> **Given request**:
Reproduce every one of the entries below line for line, with no changes.

[Dataset records]
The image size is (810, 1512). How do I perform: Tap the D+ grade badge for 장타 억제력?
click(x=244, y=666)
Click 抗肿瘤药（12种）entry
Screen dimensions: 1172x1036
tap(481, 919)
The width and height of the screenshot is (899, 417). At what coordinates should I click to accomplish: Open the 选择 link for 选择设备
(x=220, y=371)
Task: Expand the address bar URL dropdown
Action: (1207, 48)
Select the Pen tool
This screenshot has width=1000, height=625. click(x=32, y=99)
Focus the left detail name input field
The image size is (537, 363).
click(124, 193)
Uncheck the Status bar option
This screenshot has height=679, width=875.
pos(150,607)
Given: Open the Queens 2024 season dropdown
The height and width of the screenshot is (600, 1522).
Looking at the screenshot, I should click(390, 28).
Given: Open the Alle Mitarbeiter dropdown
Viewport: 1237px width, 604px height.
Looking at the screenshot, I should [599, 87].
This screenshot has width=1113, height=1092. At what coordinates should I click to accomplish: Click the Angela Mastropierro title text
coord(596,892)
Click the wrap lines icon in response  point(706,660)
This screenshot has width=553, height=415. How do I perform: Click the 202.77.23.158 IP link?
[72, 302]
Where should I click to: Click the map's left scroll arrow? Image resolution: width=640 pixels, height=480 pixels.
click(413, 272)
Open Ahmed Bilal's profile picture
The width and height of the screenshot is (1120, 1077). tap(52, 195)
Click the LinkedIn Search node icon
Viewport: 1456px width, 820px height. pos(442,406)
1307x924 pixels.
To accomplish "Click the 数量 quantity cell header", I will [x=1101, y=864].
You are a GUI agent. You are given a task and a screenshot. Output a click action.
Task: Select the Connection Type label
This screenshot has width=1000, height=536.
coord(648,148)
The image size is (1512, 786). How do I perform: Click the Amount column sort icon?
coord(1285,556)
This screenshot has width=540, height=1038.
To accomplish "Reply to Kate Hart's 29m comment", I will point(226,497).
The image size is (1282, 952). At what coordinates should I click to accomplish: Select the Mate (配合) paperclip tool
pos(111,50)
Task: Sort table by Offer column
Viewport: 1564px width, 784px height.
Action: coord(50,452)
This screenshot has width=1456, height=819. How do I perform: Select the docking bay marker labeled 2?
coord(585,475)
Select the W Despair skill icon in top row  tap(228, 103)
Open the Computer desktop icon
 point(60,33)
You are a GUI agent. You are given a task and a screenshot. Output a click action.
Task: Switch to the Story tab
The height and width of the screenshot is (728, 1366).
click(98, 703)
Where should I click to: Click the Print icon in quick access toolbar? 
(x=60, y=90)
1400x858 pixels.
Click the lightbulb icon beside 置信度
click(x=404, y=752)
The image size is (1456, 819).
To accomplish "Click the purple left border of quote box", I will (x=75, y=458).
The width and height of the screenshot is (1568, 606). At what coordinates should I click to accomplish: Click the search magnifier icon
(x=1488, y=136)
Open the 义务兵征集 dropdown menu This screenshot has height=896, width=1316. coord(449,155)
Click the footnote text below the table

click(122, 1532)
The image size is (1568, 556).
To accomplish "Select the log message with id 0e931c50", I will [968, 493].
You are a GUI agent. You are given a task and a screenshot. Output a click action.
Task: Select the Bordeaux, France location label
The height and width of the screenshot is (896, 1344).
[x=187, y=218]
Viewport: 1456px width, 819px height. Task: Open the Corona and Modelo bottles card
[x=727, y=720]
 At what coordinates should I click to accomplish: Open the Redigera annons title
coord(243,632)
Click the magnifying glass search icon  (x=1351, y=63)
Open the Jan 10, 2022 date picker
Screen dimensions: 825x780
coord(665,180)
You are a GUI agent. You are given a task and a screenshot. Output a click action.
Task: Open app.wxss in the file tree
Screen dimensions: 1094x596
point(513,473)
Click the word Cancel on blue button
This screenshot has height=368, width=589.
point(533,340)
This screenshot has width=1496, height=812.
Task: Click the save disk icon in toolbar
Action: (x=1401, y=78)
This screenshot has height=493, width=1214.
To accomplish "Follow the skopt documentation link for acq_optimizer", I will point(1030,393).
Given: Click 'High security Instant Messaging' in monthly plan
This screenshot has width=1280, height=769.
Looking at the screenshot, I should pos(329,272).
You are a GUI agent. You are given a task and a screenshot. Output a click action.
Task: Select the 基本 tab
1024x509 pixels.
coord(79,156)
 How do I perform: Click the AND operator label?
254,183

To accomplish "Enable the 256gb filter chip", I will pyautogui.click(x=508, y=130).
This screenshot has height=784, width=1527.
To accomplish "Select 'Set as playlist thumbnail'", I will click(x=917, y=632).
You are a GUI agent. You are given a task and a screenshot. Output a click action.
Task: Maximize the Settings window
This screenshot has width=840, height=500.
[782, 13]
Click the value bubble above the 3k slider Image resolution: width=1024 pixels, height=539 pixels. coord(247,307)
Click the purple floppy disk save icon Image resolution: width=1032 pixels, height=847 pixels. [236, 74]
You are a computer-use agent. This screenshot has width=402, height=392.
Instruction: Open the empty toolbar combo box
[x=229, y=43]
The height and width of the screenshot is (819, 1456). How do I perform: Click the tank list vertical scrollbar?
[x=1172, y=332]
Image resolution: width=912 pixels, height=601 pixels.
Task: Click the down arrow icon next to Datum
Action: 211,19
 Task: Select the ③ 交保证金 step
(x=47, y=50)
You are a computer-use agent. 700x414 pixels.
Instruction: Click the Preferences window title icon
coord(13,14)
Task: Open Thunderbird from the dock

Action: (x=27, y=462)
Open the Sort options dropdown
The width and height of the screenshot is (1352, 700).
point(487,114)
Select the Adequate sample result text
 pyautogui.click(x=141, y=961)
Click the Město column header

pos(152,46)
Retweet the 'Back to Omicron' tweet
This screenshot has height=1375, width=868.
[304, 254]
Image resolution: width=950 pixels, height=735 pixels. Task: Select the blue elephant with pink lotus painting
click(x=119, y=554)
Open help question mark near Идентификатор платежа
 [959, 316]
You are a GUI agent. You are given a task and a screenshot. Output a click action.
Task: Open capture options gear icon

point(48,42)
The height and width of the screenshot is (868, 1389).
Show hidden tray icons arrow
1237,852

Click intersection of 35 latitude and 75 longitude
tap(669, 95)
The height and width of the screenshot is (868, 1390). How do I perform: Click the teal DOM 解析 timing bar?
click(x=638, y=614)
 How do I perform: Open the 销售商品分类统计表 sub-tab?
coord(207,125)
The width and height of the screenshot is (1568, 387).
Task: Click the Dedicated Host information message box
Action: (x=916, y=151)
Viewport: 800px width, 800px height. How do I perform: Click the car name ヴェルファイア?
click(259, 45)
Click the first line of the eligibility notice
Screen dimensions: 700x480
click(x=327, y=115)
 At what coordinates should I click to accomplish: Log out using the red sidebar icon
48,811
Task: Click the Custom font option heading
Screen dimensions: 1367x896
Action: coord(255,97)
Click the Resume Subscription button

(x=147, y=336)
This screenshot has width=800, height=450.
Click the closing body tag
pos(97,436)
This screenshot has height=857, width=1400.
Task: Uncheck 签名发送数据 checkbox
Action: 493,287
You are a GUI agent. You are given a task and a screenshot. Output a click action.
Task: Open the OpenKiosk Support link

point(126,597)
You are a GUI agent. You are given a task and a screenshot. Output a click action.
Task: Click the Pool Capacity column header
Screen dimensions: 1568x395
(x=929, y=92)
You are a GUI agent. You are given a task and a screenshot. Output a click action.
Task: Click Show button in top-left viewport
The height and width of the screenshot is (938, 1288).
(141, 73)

> **Solution for this task**:
The image size is (810, 1512). How do I perform: Tap the D+ grade badge for 장타 억제력?
click(x=244, y=666)
Click 抗肿瘤药（12种）entry
Screen dimensions: 1172x1036
tap(481, 919)
The width and height of the screenshot is (899, 417). At what coordinates should I click to accomplish: Open the 选择 link for 选择设备
(x=220, y=371)
Task: Expand the address bar URL dropdown
Action: (1207, 48)
Select the Pen tool
This screenshot has width=1000, height=625. click(x=32, y=99)
Focus the left detail name input field
The image size is (537, 363).
click(124, 193)
Uncheck the Status bar option
This screenshot has height=679, width=875.
pos(150,607)
Given: Open the Queens 2024 season dropdown
The height and width of the screenshot is (600, 1522).
Looking at the screenshot, I should click(390, 28).
Given: Open the Alle Mitarbeiter dropdown
Viewport: 1237px width, 604px height.
Looking at the screenshot, I should [599, 87].
This screenshot has width=1113, height=1092. At what coordinates should I click to accomplish: Click the Angela Mastropierro title text
coord(596,892)
Click the wrap lines icon in response  point(706,660)
This screenshot has width=553, height=415. How do I perform: Click the 202.77.23.158 IP link?
[72, 302]
Where should I click to: Click the map's left scroll arrow? Image resolution: width=640 pixels, height=480 pixels.
click(413, 272)
Open Ahmed Bilal's profile picture
The width and height of the screenshot is (1120, 1077). tap(52, 195)
Click the LinkedIn Search node icon
Viewport: 1456px width, 820px height. pos(442,406)
1307x924 pixels.
To accomplish "Click the 数量 quantity cell header", I will [x=1101, y=864].
You are a GUI agent. You are given a task and a screenshot. Output a click action.
Task: Select the Connection Type label
This screenshot has width=1000, height=536.
coord(648,148)
The image size is (1512, 786). How do I perform: Click the Amount column sort icon?
coord(1285,556)
This screenshot has width=540, height=1038.
To accomplish "Reply to Kate Hart's 29m comment", I will point(226,497).
The image size is (1282, 952). At what coordinates should I click to accomplish: Select the Mate (配合) paperclip tool
pos(111,50)
Task: Sort table by Offer column
Viewport: 1564px width, 784px height.
Action: coord(50,452)
This screenshot has width=1456, height=819. How do I perform: Select the docking bay marker labeled 2?
coord(585,475)
Select the W Despair skill icon in top row  tap(228, 103)
Open the Computer desktop icon
 point(60,33)
You are a GUI agent. You are given a task and a screenshot. Output a click action.
Task: Switch to the Story tab
The height and width of the screenshot is (728, 1366).
click(98, 703)
Where should I click to: Click the Print icon in quick access toolbar? 
(x=60, y=90)
1400x858 pixels.
Click the lightbulb icon beside 置信度
click(x=404, y=752)
The image size is (1456, 819).
To accomplish "Click the purple left border of quote box", I will (x=75, y=458).
The width and height of the screenshot is (1568, 606). At what coordinates should I click to accomplish: Click the search magnifier icon
(x=1488, y=136)
Open the 义务兵征集 dropdown menu This screenshot has height=896, width=1316. coord(449,155)
Click the footnote text below the table

click(122, 1532)
The image size is (1568, 556).
To accomplish "Select the log message with id 0e931c50", I will [968, 493].
You are a GUI agent. You are given a task and a screenshot. Output a click action.
Task: Select the Bordeaux, France location label
The height and width of the screenshot is (896, 1344).
[x=187, y=218]
Viewport: 1456px width, 819px height. Task: Open the Corona and Modelo bottles card
[x=727, y=720]
 At what coordinates should I click to accomplish: Open the Redigera annons title
coord(243,632)
Click the magnifying glass search icon  (x=1351, y=63)
Open the Jan 10, 2022 date picker
Screen dimensions: 825x780
coord(665,180)
You are a GUI agent. You are given a task and a screenshot. Output a click action.
Task: Open app.wxss in the file tree
Screen dimensions: 1094x596
point(513,473)
Click the word Cancel on blue button
This screenshot has height=368, width=589.
point(533,340)
This screenshot has width=1496, height=812.
Task: Click the save disk icon in toolbar
Action: (x=1401, y=78)
This screenshot has height=493, width=1214.
To accomplish "Follow the skopt documentation link for acq_optimizer", I will point(1030,393).
Given: Click 'High security Instant Messaging' in monthly plan
This screenshot has width=1280, height=769.
Looking at the screenshot, I should pos(329,272).
You are a GUI agent. You are given a task and a screenshot. Output a click action.
Task: Select the 基本 tab
1024x509 pixels.
coord(79,156)
 How do I perform: Click the AND operator label?
254,183

To accomplish "Enable the 256gb filter chip", I will pyautogui.click(x=508, y=130).
This screenshot has height=784, width=1527.
To accomplish "Select 'Set as playlist thumbnail'", I will click(x=917, y=632).
You are a GUI agent. You are given a task and a screenshot. Output a click action.
Task: Maximize the Settings window
This screenshot has width=840, height=500.
[782, 13]
Click the value bubble above the 3k slider Image resolution: width=1024 pixels, height=539 pixels. coord(247,307)
Click the purple floppy disk save icon Image resolution: width=1032 pixels, height=847 pixels. [236, 74]
You are a computer-use agent. This screenshot has width=402, height=392.
Instruction: Open the empty toolbar combo box
[x=229, y=43]
The height and width of the screenshot is (819, 1456). How do I perform: Click the tank list vertical scrollbar?
[x=1172, y=332]
Image resolution: width=912 pixels, height=601 pixels.
Task: Click the down arrow icon next to Datum
Action: 211,19
 Task: Select the ③ 交保证金 step
(x=47, y=50)
You are a computer-use agent. 700x414 pixels.
Instruction: Click the Preferences window title icon
coord(13,14)
Task: Open Thunderbird from the dock

Action: (x=27, y=462)
Open the Sort options dropdown
The width and height of the screenshot is (1352, 700).
point(487,114)
Select the Adequate sample result text
 pyautogui.click(x=141, y=961)
Click the Město column header

pos(152,46)
Retweet the 'Back to Omicron' tweet
This screenshot has height=1375, width=868.
[304, 254]
Image resolution: width=950 pixels, height=735 pixels. Task: Select the blue elephant with pink lotus painting
click(x=119, y=554)
Open help question mark near Идентификатор платежа
 [959, 316]
You are a GUI agent. You are given a task and a screenshot. Output a click action.
Task: Open capture options gear icon

point(48,42)
The height and width of the screenshot is (868, 1389).
Show hidden tray icons arrow
1237,852

Click intersection of 35 latitude and 75 longitude
tap(669, 95)
The height and width of the screenshot is (868, 1390). How do I perform: Click the teal DOM 解析 timing bar?
click(x=638, y=614)
 How do I perform: Open the 销售商品分类统计表 sub-tab?
coord(207,125)
The width and height of the screenshot is (1568, 387).
Task: Click the Dedicated Host information message box
Action: (x=916, y=151)
Viewport: 800px width, 800px height. How do I perform: Click the car name ヴェルファイア?
click(259, 45)
Click the first line of the eligibility notice
Screen dimensions: 700x480
click(x=327, y=115)
 At what coordinates should I click to accomplish: Log out using the red sidebar icon
48,811
Task: Click the Custom font option heading
Screen dimensions: 1367x896
Action: coord(255,97)
Click the Resume Subscription button

(x=147, y=336)
This screenshot has width=800, height=450.
Click the closing body tag
pos(97,436)
This screenshot has height=857, width=1400.
Task: Uncheck 签名发送数据 checkbox
Action: 493,287
You are a GUI agent. You are given a task and a screenshot. Output a click action.
Task: Open the OpenKiosk Support link

point(126,597)
You are a GUI agent. You are given a task and a screenshot. Output a click action.
Task: Click the Pool Capacity column header
Screen dimensions: 1568x395
(x=929, y=92)
You are a GUI agent. You are given a task and a screenshot. Output a click action.
Task: Click Show button in top-left viewport
The height and width of the screenshot is (938, 1288).
(141, 73)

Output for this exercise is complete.